The LMS of 2017 is much more sophisticated than the ones I used at the end of the 20th century. They are easier to do authoring. They are not beautiful, but they are less ugly. They take into account user experience much more and their use is much more intuitive.

In corporate use (and perhaps in some free and non-credit use) "informal learning" is a definite consideration. One key element of that is a system's ability to track and predict in order to direct the learner toward the next piece of content. This individualized learning path is something being developed more recently but will certainly be built into the next-gen LMS.

Connected to this informal learning is social learning. The current LMS you use probably has ways to interact with social networks. It might even have its own social tools. Most of these do not have the appeal of the most popular networks (Facebook, Twitter, Instagram et al). The next-gen LMS will include the qualities of a social network and will "help organizations capture and retain intellectual capital."

Some social features appear in LMS, but many companies use separate application (such as Sharepoint) for social collaboration, and in schools outside social network still rule. Combining the two successfully means learners have a reason to return to the LMS and complete more training or coursework. We are not there yet.

The next-gen LMS will be mobile. I still have not seen a really well done mobile version of an enterprise LMS, though vendors will tout that their LMS is "optimized for mobile use."

What about this engagement engine concept? As the aforementioned article points out for the corporate world, "It shouldn’t come as a surprise to anyone that employee engagement is a big problem. Training aside, poor engagement is responsible for low productivity, high employee turnover and lifeless company cultures. The sad thing is that these consequences exacerbate the issue of engagement, locking organizations in a downward spiral." In education, these translate to poor grades, dropped courses and lower enrollments.

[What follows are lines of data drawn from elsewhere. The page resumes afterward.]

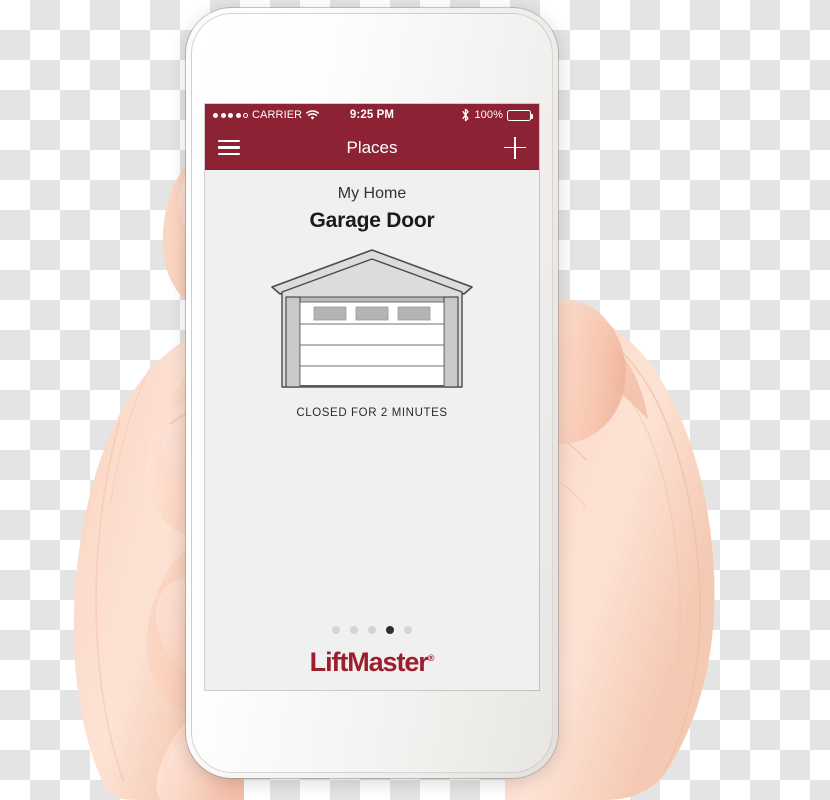 Image resolution: width=830 pixels, height=800 pixels. What do you see at coordinates (390, 630) in the screenshot?
I see `page-dot-active` at bounding box center [390, 630].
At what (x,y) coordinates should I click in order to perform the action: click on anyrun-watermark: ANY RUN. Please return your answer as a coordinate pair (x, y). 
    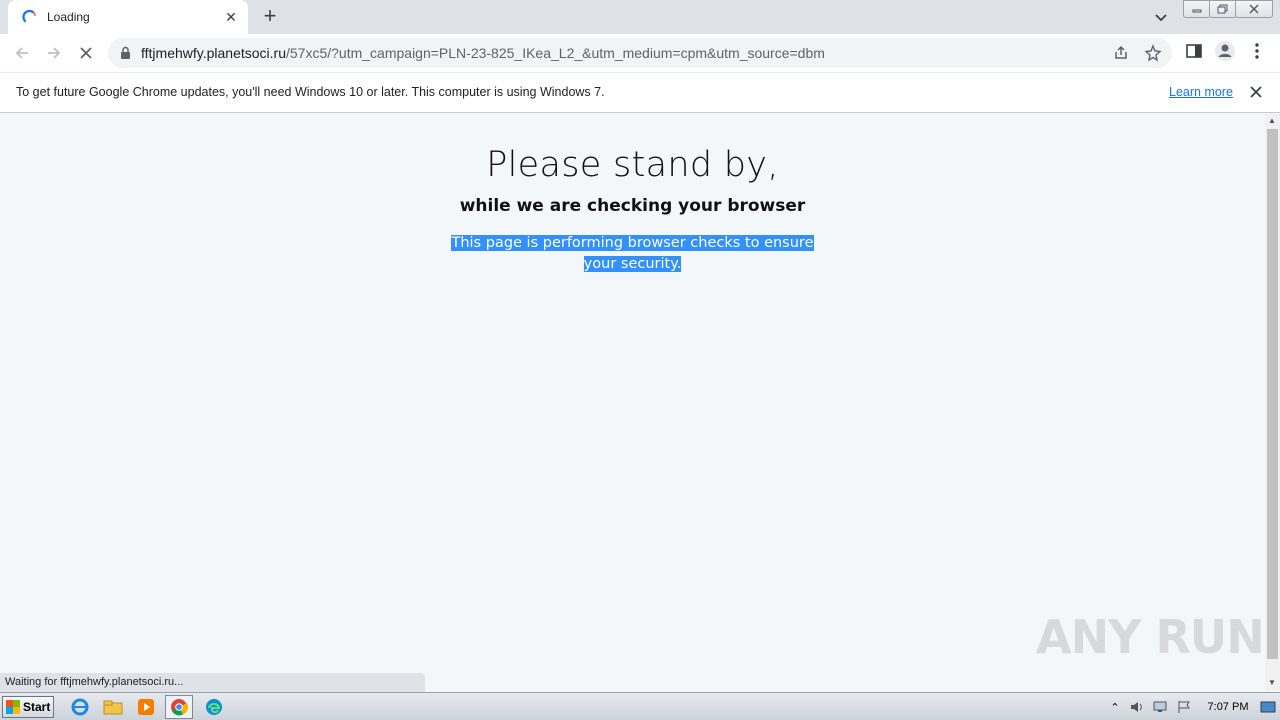
    Looking at the image, I should click on (1150, 637).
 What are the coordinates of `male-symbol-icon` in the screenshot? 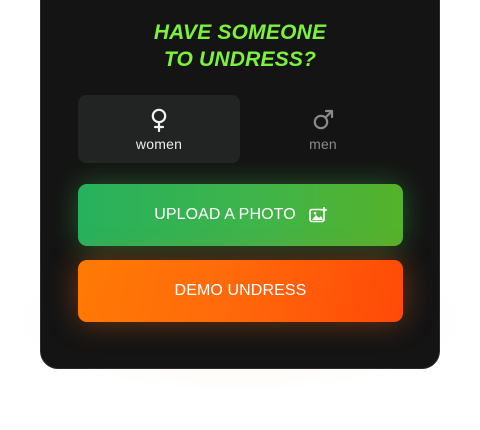 It's located at (324, 119).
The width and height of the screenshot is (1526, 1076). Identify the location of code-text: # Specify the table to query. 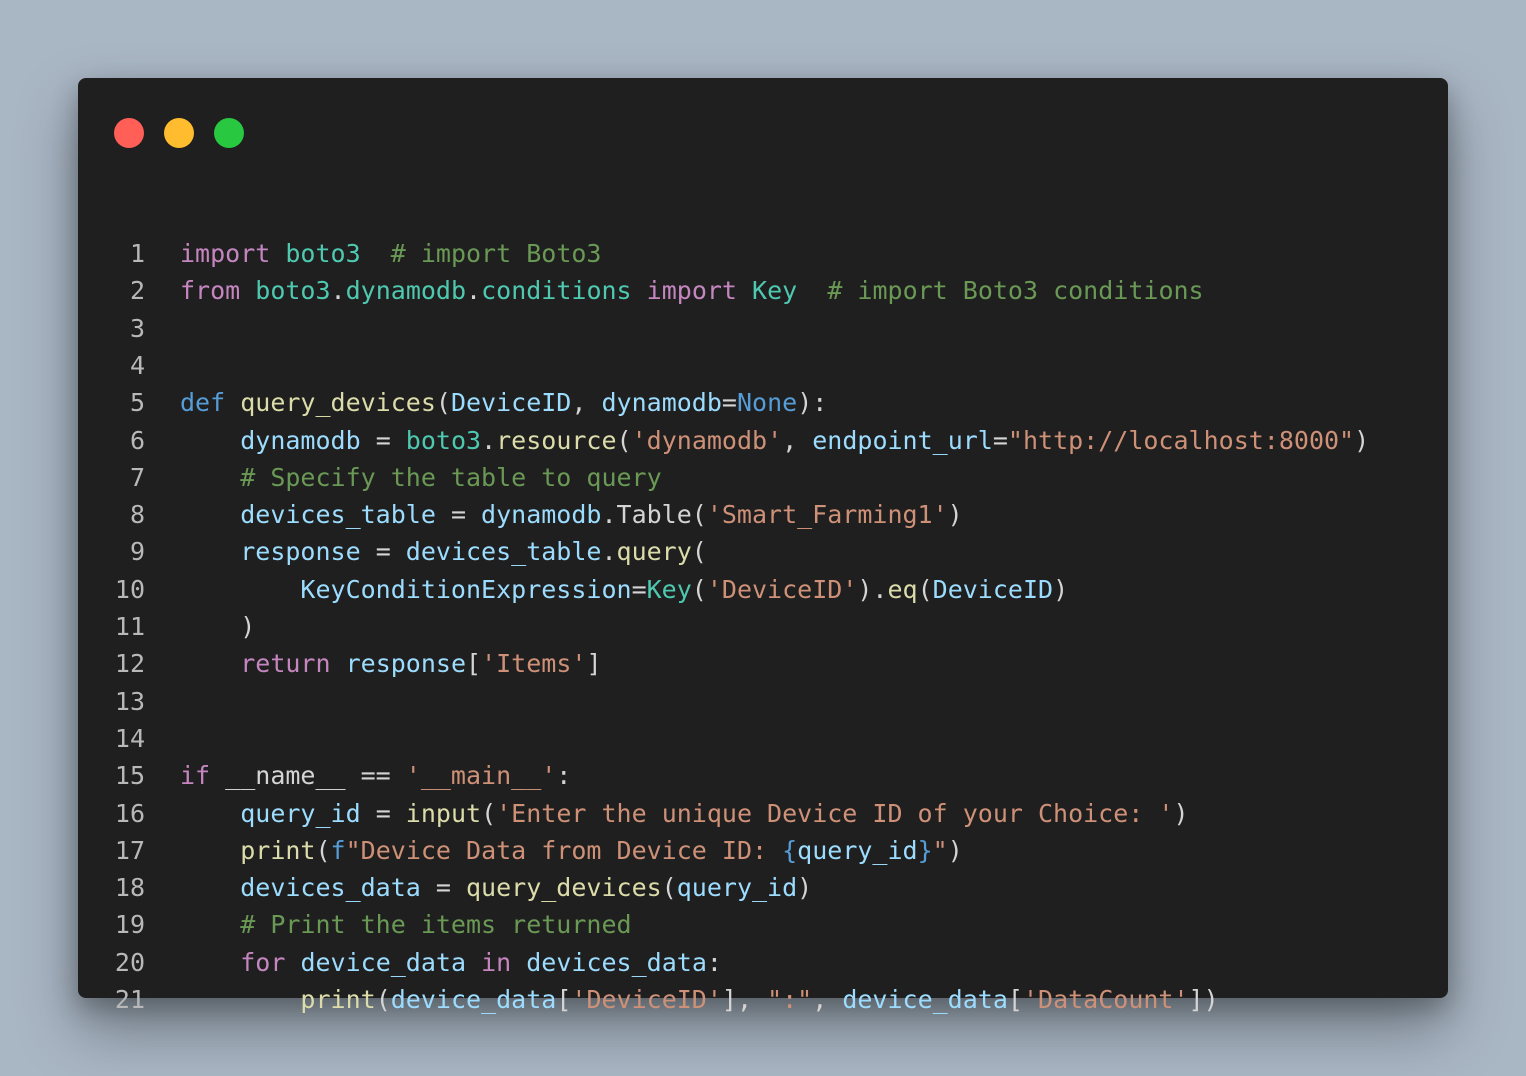
(421, 478).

Things you will see being developed more now are improved vectors for feedback and communication from facilitator to learner and from learner to learner. Learners want to know how they are progressing and want to be "rewarded" for progress. Whether those rewards will be most engaging as grades/salary, status/advancement, badges, rankings or some other system is yet to be decided. 

Gamification is currently one of the ways to let learners see progress and become engaged. But "gamification" still carries with it the incorrectly applied impression (especially in higher education) of playing games and "making learning fun." Learning, at its best, is fun, but don't tell professors that is the goal for them to strive for.

I realized early on in doing corporate training design work that tracking employees’ "key performance indicators" was surprisingly much more important to companies than it was to educators. Our corporate courses were actually more concerned with formative assessments (frequent checks for learning), than our academic courses that more commonly used summative assessments (quizzes and tests).

That future ideal LMS will include "performance management suites that tie together objectives, competencies, reviews and training in one streamlined process."

Are these unrealistic goals for a future LMS. No. In fact, I know that all of these items are being studied and tested by developers. It is just a question of how long it will take for them to be ready in one LMS.